Ahí va una confesión: en mis primeros meses de noviciado, habiendo apenas llegado, empecé a sentir que estaba fracasando como futuro jesuita. En las interacciones que tenía en la pastoral, con mis compañeros, en la oración… me veía muy lejos de lo que había imaginado cuando entré. Pensaba en jesuitas que había conocido antes y que me habían inspirado, y sencillamente yo no lo hacía tan bien.
Dándole vueltas, me di cuenta de lo que estaba pasando: de algún modo había juntado en mi cabeza todas las cualidades de estos jesuitas en un solo ideal, cogiendo de cada uno lo que más me gustaba. El sentido del humor de éste, las homilías impactantes del otro, la humildad de aquél y el saber estar del de más allá. Algo así como un Mr. Potato SJ, un tío perfecto hecho a pedazos, sin defectos y a tope de talentos.

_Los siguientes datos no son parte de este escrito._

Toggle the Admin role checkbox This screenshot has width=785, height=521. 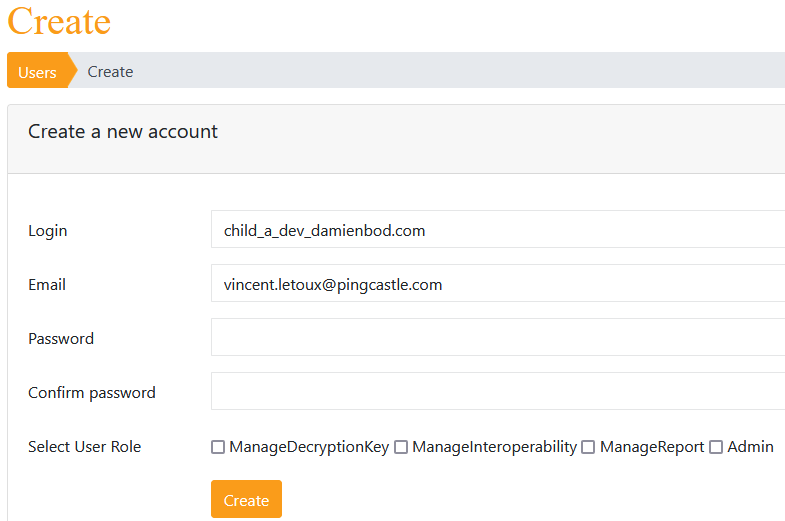click(x=716, y=447)
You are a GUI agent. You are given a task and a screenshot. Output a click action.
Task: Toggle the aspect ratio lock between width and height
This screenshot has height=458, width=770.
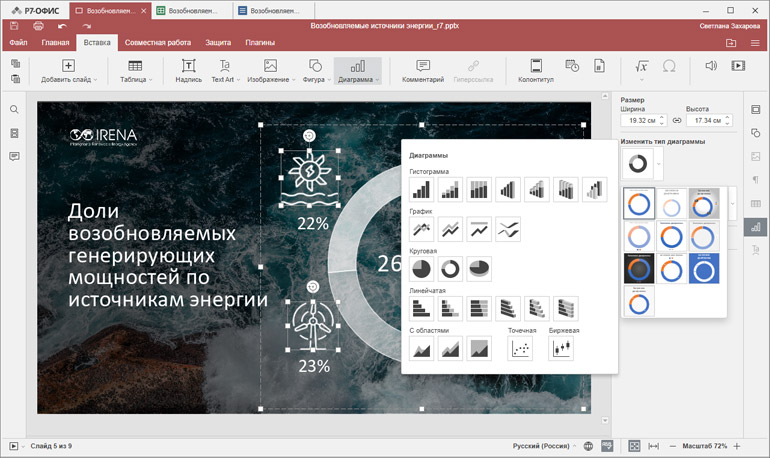pyautogui.click(x=677, y=121)
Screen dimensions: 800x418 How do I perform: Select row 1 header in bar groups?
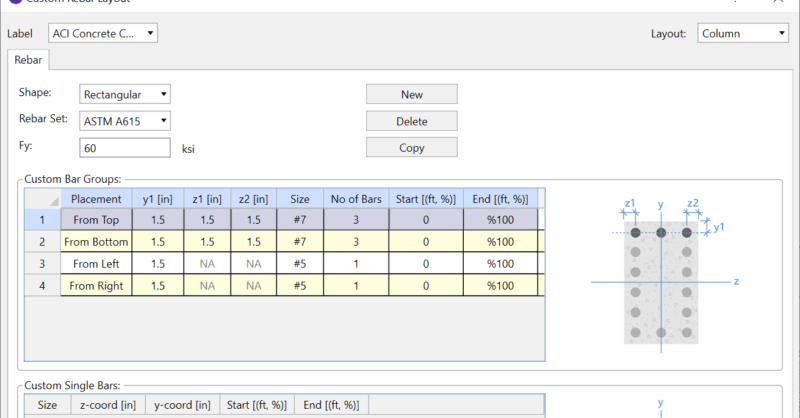coord(42,220)
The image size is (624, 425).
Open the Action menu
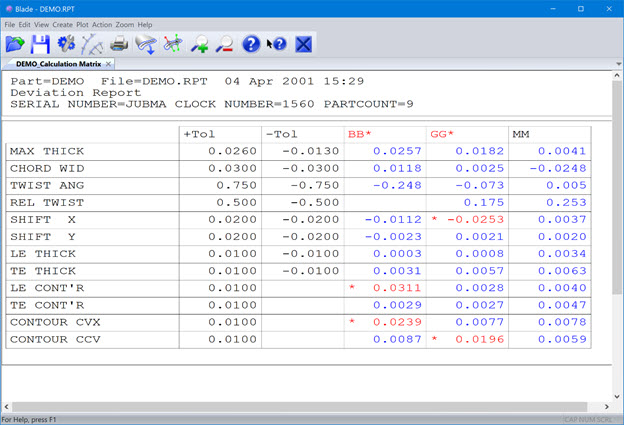point(103,24)
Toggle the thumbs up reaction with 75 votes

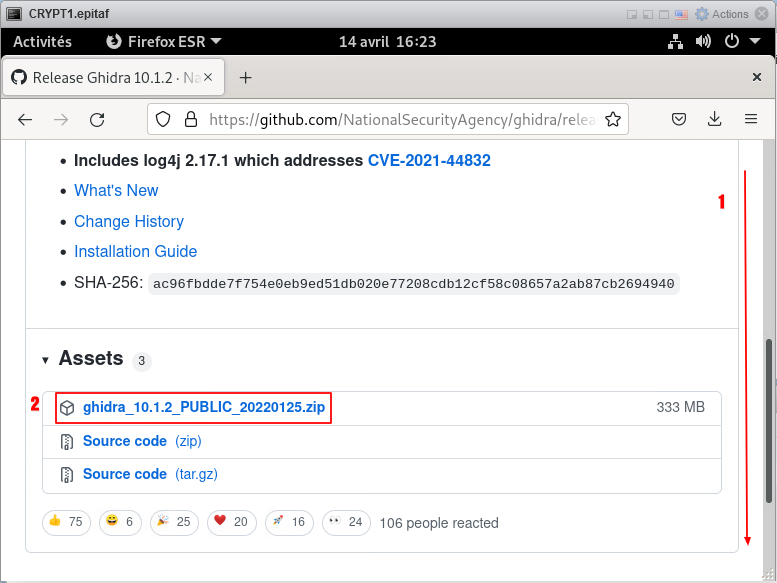point(65,522)
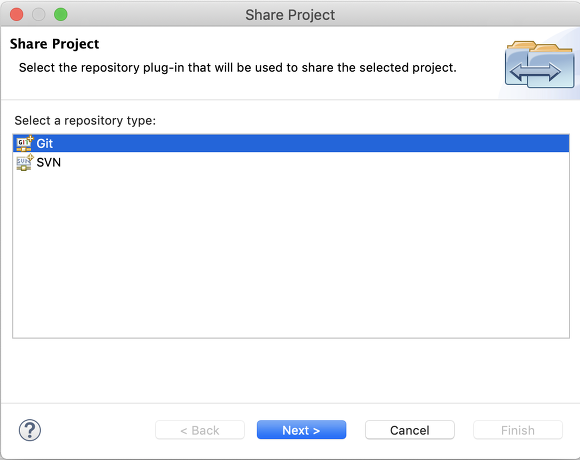Click the bold Share Project heading
Screen dimensions: 580x460
click(x=54, y=44)
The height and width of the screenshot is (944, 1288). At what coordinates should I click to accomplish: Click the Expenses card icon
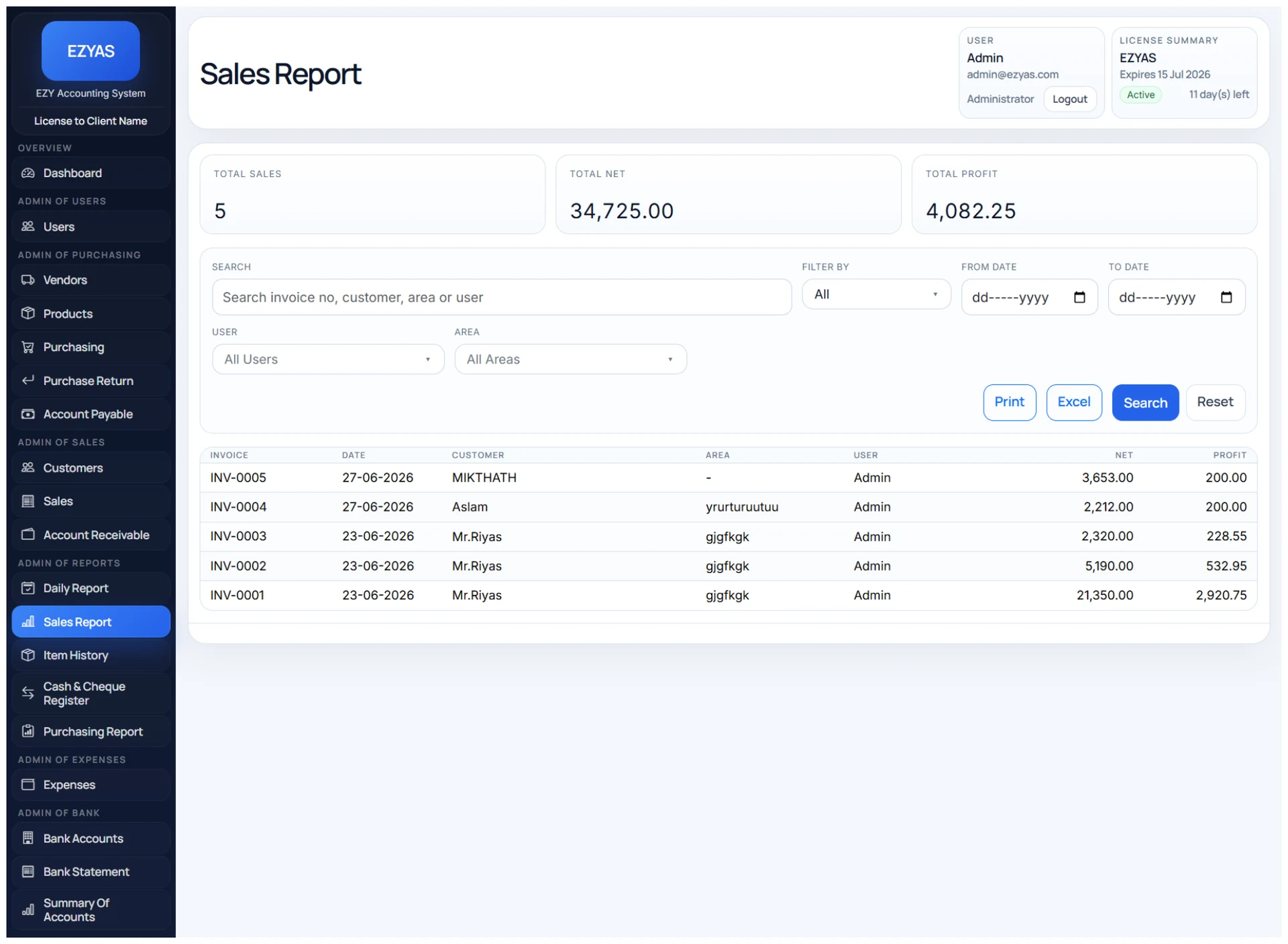pos(28,784)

Y claro, contra tal modelo, buena suerte midiéndote.
Recuerdo que una tarde entré en el despacho del Maestro de novicios, apabullado por tantos defectos que a cada rato descubría en mí, y que él dijera: “Mira, Luis, no podemos construir el edificio de la vocación sin acotar sus límites. Los muros no pueden extenderse indefinidamente, pues de otro modo nunca empezarán a subir”. Aquello fue muy significativo para mí, un primer paso hacia un modo más auténtico de entender qué venía a hacer allí, y que aún hoy me orienta cuando de vuelta en vuelta choco con mi limitación.
Y es que, bien pensado, de todo lo que me frustra, seca, agota, desilusiona… ¿qué hay de proyectado? ¿Qué hay de expectativa, de ideal imposible? Y aquí no apelo tanto a lo de “quiérete a ti mismo” (que bueno, si no te pasas pues también está bien) sino a ver con otros ojos, tal vez los de Dios, la realidad. En lo que tú ves como insuficiente, ¿qué ve Él que ha querido dártelo? En lo que tú das por perdido, ¿cómo sigue Él, incansable, trabajando y sosteniéndolo?